Macroautophagy (autophagy) is a critical cellular stress response; however, the signal transduction pathways controlling autophagy induction in response to stress are poorly understood. Here we reveal a new mechanism of autophagy control whose deregulation disrupts mitochondrial integrity and energy homeostasis in vivo. Stress conditions including hypoxia and exercise induce reactive oxygen species (ROS) through upregulation of a protein complex involving REDD1, an mTORC1 inhibitor and the pro-oxidant protein TXNIP. Decreased ROS in cells and tissues lacking either REDD1 or TXNIP increases catalytic activity of the redox-sensitive ATG4B cysteine endopeptidase, leading to enhanced LC3B delipidation and failed autophagy.

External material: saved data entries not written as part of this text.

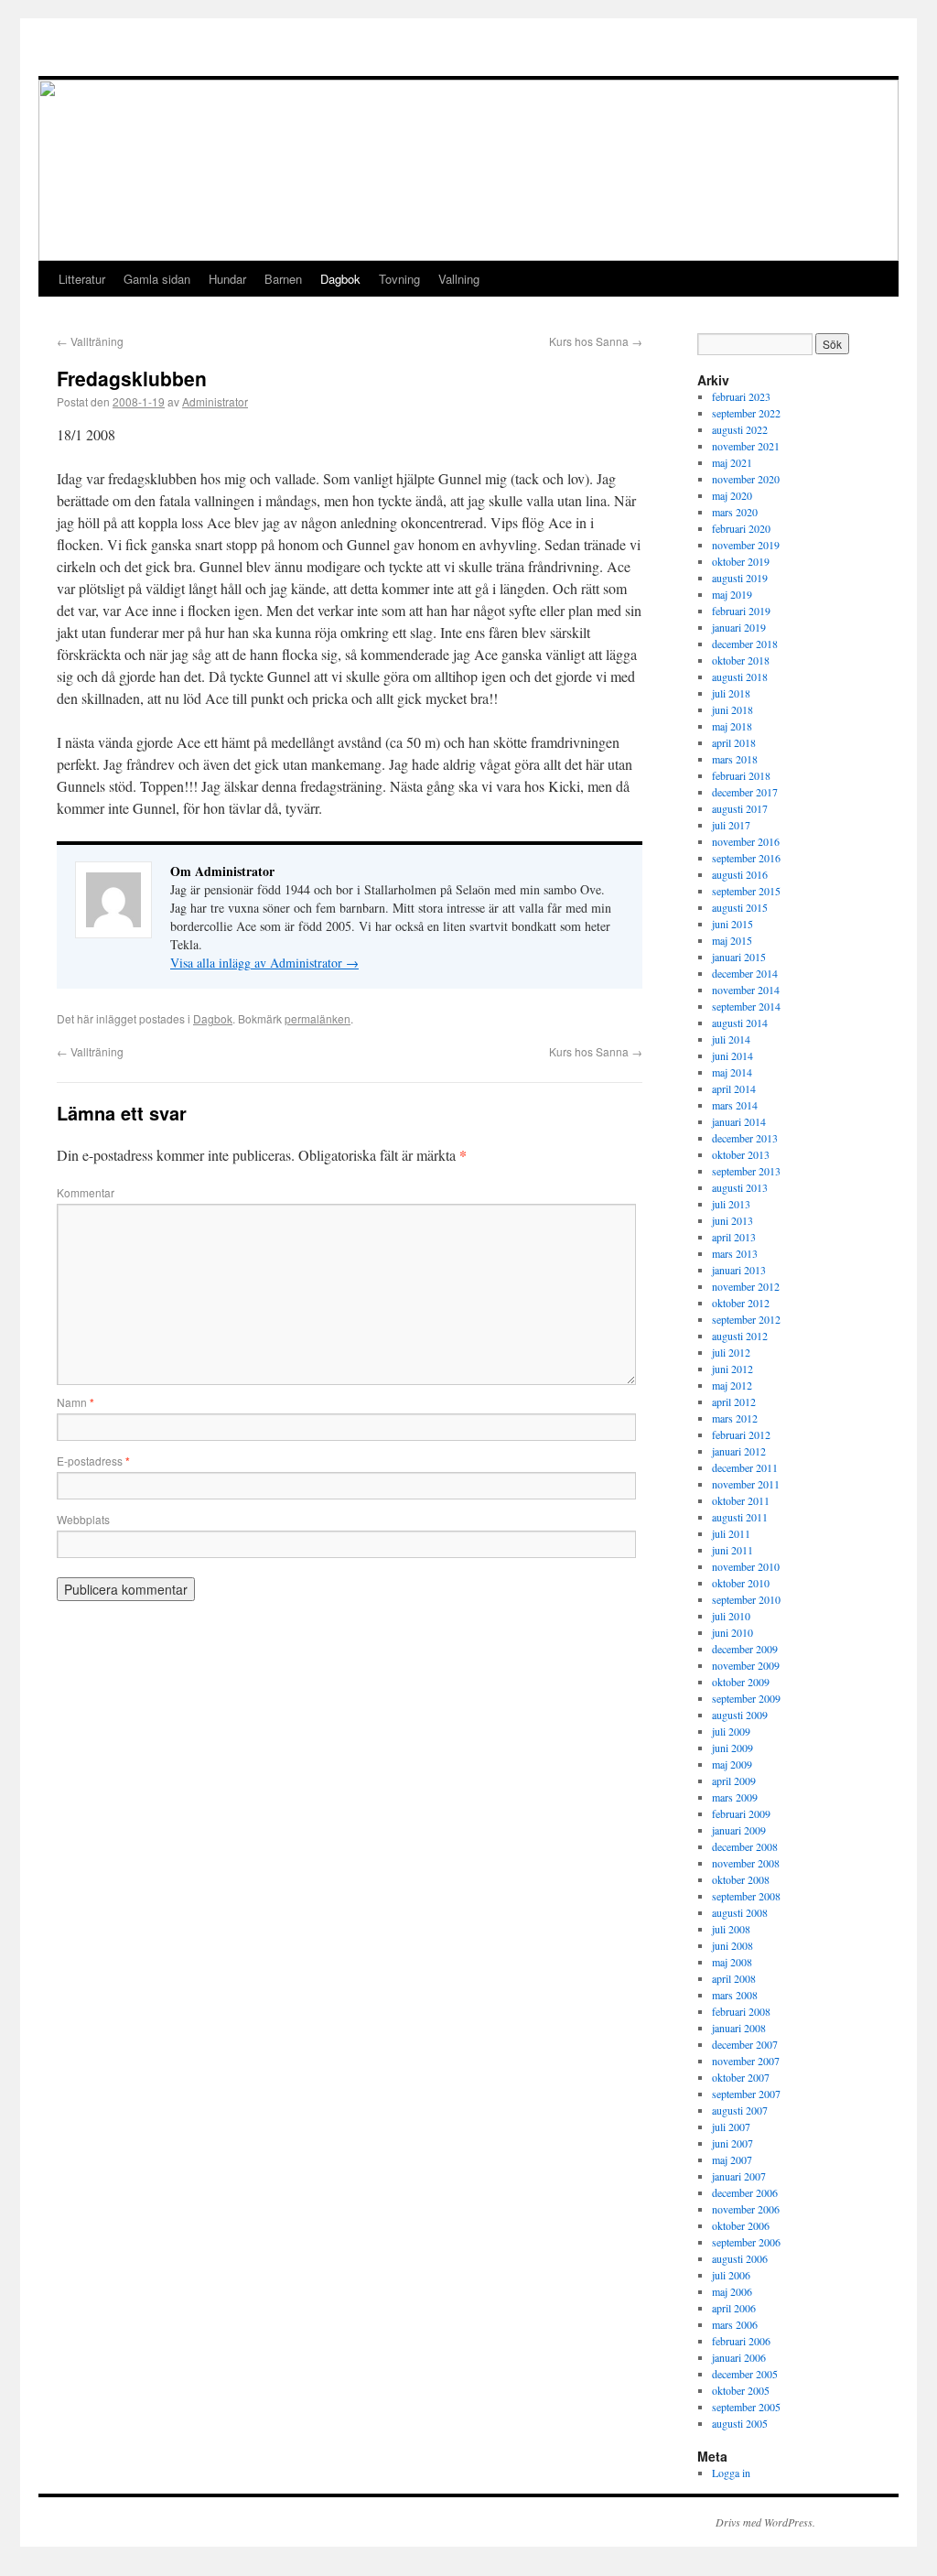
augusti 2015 (740, 907)
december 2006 (745, 2192)
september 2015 (746, 890)
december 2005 (745, 2373)
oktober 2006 (741, 2225)
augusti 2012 (740, 1335)
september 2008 (746, 1896)
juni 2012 (732, 1368)
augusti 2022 (740, 429)
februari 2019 (741, 610)
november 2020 (746, 478)
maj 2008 (732, 1961)
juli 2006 (731, 2275)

Conversely, REDD1/TXNIP complex expression is sufficient to induce ROS, suppress ATG4B activity and activate autophagy. In Redd1(-/-) mice, deregulated ATG4B activity and disabled autophagic flux cause accumulation of defective mitochondria, leading to impaired oxidative phosphorylation, muscle ATP depletion and poor exercise capacity. Thus, ROS regulation through REDD1/TXNIP is physiological rheostat controlling stress-induced autophagy.